Parents Report Their Mockingbird Single-to-Double Baby Strollers Are Breaking in Half With Their Kids On Board
Consumer Reports calls for a recall after many reports of the company's double strollers collapsing
Update: Mockingbird recalled its single-to-double baby stroller on Nov. 10, saying it will send owners repair kits.
Original: CJ Chellin, a mom of two in Brooklyn, N.Y., had the scare of her life Monday while pushing her kids, ages 4 and 2, in a double stroller across a busy intersection near home on the way to school.
The stroller, a Mockingbird, suddenly cracked in half, causing the 4-year-old in the front to fall face down on the road, still buckled in, and the seat her 2-year-old was in to fall backward into the basket below. A man walking nearby helped pick up her kids and carry them to the sidewalk.
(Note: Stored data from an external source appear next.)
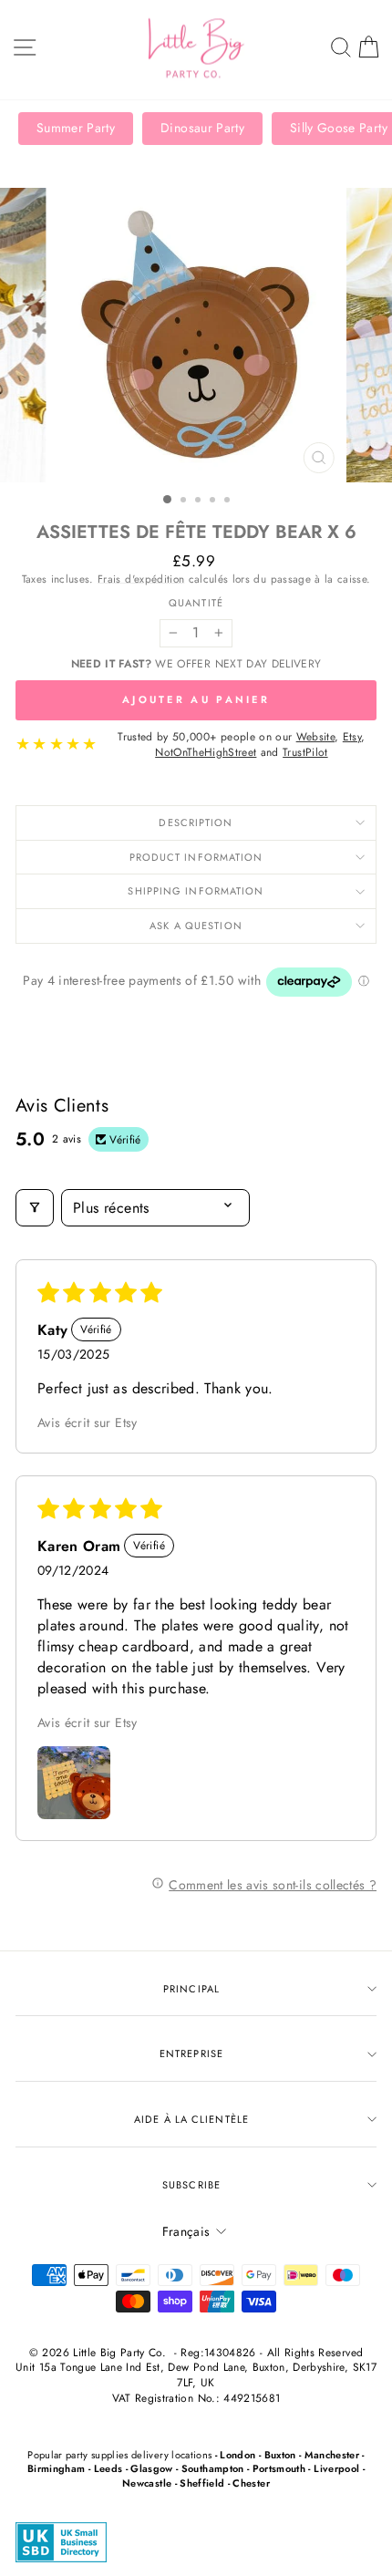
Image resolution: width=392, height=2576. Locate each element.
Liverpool (336, 2468)
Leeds (108, 2468)
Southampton (212, 2468)
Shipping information (195, 891)
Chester (250, 2483)
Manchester (331, 2454)
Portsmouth (279, 2468)
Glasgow (151, 2468)
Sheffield (202, 2483)
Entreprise (191, 2053)
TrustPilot (305, 752)
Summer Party (75, 128)
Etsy (352, 737)
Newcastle (146, 2483)
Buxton (280, 2454)
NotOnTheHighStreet (205, 752)
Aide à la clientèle (191, 2119)
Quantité (196, 603)
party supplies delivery (117, 2454)
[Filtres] (34, 1207)
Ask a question (196, 925)
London (237, 2454)
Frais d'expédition (141, 578)
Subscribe (191, 2185)
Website (315, 737)
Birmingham (56, 2468)
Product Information (196, 857)
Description (195, 822)
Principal (191, 1988)
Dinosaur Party (202, 128)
Both children, though shaken up, were unhurt.
Chellin says she keeps replaying the vision of her son lying on the road, the way moms do, thinking about what could have happened if it had gone differently.
“It just collapsed, and he was face down on the street,” Chellin says. “It was terrifying. The light was changing, and it was very busy, with a ton of cars. But thank God, my kids were fine.”
Chellin is one of dozens of parents who have recently shared their stories on social media, in private messages, and with regulators at the Consumer Product Safety Commission about the same Mockingbird Single-to-Double stroller suddenly breaking during normal use.
This stroller clearly needs to be taken off the market. Three times isn’t me having bad luck. There’s a flaw.
Brooklyn, N.Y., mother
A stroller can be one of the biggest-ticket items a new parent buys, and the authors of the posts describe how shocked they were to have this happen, especially after all the research they did beforehand.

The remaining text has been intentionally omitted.